> _WHAT THE EXERCISE ASKS_
Quote the records from the line containing "is (1456, 819)." through the line containing "1280x670 pixels. [1128, 634]", reproducing each of those lines exactly.

> _RECORD LIST_
______

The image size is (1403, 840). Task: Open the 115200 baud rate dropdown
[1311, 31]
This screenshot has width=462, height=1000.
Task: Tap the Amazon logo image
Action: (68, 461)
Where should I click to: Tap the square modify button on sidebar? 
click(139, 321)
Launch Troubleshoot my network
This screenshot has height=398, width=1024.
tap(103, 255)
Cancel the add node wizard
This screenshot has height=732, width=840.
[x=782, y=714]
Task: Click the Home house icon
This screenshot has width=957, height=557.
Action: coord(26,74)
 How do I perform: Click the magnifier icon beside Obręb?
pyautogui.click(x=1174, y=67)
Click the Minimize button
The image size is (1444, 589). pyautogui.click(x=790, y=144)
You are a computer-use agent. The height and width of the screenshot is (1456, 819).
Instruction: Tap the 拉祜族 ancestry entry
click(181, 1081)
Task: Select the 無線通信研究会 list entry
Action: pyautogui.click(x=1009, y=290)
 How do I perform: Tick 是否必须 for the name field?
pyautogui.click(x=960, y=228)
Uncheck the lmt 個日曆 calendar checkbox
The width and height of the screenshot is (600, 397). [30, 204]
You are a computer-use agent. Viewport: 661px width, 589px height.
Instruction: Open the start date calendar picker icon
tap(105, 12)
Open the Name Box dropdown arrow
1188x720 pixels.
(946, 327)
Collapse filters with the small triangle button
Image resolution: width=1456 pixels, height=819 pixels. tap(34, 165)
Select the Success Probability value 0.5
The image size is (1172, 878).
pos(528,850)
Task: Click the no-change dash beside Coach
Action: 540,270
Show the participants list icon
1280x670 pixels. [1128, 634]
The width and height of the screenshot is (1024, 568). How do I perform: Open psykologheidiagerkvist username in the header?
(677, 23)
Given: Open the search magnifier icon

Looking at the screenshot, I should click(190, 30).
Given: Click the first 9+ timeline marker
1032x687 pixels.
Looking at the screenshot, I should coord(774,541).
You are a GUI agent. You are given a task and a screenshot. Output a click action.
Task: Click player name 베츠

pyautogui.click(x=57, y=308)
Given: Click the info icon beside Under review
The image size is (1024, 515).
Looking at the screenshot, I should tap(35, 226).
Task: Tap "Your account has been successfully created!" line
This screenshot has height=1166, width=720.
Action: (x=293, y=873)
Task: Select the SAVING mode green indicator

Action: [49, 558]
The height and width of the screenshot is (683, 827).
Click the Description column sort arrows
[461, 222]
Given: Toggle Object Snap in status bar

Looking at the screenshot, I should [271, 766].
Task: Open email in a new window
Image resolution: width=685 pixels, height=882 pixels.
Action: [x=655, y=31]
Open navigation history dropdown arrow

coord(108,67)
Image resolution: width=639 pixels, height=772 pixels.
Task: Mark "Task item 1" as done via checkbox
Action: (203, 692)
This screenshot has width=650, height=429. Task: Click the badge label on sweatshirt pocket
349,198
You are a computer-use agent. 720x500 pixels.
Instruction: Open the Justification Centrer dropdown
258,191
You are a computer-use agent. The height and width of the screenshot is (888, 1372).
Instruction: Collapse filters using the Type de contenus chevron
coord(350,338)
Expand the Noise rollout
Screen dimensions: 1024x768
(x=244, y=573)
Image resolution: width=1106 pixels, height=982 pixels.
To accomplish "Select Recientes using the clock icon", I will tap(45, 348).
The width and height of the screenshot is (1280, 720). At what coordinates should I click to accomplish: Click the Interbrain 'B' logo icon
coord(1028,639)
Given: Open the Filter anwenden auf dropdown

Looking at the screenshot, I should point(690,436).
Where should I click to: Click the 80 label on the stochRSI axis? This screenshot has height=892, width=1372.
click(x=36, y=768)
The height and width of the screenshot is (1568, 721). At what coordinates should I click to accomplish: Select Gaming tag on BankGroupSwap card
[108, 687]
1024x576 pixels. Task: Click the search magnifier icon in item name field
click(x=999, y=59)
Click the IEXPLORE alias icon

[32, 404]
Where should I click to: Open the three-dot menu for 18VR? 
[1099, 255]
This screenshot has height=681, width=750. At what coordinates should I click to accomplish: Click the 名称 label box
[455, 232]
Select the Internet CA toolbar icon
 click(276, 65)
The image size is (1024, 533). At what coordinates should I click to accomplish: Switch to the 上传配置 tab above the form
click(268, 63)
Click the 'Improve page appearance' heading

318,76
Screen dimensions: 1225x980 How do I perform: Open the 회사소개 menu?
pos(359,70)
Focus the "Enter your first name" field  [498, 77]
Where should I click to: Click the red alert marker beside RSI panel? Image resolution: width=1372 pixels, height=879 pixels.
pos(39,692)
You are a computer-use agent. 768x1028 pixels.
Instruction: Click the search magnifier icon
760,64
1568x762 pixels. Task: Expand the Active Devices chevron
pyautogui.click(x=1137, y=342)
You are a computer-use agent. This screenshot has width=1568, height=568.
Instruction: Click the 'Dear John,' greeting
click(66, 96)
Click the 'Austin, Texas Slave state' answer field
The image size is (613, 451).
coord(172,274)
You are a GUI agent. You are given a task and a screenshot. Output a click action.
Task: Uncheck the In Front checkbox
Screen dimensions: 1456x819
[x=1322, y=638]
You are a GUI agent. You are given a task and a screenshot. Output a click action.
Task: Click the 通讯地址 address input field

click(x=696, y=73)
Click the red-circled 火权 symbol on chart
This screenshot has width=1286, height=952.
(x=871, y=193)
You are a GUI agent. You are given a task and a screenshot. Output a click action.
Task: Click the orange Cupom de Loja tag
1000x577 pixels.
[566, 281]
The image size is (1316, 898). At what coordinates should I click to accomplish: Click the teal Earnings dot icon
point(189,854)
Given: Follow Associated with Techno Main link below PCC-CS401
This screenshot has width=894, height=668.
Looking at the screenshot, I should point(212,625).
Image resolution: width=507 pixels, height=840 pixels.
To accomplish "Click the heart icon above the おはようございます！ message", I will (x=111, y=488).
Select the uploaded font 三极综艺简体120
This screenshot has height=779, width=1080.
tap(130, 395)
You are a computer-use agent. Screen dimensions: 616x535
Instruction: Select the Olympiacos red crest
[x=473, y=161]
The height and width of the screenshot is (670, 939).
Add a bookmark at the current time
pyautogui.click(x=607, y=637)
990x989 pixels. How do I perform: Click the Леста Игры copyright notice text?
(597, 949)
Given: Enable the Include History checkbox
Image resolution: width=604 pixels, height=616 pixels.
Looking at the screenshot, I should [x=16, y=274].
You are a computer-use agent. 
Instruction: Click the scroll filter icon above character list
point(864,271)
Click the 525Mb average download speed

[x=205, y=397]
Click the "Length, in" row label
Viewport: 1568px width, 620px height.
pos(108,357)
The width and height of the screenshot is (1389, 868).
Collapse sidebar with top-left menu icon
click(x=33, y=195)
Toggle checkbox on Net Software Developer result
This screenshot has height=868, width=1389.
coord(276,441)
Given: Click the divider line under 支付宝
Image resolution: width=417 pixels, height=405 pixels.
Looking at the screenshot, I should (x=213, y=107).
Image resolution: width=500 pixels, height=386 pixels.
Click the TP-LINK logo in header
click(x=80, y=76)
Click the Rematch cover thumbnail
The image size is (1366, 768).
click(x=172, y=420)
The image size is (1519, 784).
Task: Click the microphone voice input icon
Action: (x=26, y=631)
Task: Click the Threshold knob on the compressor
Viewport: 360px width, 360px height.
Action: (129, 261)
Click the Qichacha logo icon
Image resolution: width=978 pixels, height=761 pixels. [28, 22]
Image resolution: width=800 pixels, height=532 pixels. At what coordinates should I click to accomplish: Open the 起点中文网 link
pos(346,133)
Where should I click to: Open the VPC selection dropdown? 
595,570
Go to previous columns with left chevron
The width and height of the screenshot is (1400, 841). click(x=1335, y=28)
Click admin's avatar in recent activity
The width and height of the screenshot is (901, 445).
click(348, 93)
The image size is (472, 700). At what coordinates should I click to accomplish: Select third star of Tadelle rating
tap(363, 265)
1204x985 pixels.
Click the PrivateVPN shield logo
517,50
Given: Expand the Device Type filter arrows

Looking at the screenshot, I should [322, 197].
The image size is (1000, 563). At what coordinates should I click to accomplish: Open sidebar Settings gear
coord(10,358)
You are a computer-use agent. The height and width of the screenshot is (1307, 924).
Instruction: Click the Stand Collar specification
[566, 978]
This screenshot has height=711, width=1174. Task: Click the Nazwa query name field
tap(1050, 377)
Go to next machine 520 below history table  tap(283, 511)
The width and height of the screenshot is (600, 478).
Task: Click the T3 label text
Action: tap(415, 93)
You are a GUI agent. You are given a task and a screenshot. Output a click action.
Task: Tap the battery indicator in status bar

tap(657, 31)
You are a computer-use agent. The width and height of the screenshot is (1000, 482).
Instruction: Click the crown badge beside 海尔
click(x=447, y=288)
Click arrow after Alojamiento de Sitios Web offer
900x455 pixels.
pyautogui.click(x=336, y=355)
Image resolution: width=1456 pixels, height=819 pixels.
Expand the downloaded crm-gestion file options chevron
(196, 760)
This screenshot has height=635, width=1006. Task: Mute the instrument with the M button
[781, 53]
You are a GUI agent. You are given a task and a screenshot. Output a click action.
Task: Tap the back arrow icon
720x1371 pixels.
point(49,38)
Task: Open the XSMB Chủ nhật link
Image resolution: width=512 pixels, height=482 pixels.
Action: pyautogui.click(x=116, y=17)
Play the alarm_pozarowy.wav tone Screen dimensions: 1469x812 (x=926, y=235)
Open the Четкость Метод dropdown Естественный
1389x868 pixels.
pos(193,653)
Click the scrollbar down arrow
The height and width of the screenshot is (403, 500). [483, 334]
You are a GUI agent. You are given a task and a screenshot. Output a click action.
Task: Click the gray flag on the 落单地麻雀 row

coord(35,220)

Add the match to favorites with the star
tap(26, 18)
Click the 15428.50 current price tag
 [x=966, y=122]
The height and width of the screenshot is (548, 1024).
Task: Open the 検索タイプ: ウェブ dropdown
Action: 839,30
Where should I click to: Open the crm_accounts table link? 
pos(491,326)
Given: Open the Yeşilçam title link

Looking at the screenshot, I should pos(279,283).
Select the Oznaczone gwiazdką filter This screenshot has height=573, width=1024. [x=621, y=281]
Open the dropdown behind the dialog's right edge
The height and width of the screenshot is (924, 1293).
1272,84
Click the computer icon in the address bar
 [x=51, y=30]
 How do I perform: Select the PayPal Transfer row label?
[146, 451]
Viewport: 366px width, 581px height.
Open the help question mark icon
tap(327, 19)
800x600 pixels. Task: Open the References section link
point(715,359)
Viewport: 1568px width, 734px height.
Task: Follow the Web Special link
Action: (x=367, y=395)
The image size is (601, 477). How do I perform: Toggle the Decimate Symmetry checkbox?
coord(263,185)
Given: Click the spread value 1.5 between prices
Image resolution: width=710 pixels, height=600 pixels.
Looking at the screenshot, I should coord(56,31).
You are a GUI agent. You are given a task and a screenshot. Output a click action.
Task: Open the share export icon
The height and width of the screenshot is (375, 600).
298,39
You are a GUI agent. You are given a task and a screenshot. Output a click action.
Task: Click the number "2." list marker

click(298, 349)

______

> _RESULT_
You are a computer-use agent. The height and width of the screenshot is (1456, 819).
Instruction: Tap the 拉祜族 ancestry entry
click(181, 1081)
Task: Select the 無線通信研究会 list entry
Action: pyautogui.click(x=1009, y=290)
 How do I perform: Tick 是否必须 for the name field?
pyautogui.click(x=960, y=228)
Uncheck the lmt 個日曆 calendar checkbox
The width and height of the screenshot is (600, 397). [30, 204]
You are a computer-use agent. Viewport: 661px width, 589px height.
Instruction: Open the start date calendar picker icon
tap(105, 12)
Open the Name Box dropdown arrow
1188x720 pixels.
(946, 327)
Collapse filters with the small triangle button
Image resolution: width=1456 pixels, height=819 pixels. tap(34, 165)
Select the Success Probability value 0.5
The image size is (1172, 878).
pos(528,850)
Task: Click the no-change dash beside Coach
Action: 540,270
Show the participants list icon
1280x670 pixels. [1128, 634]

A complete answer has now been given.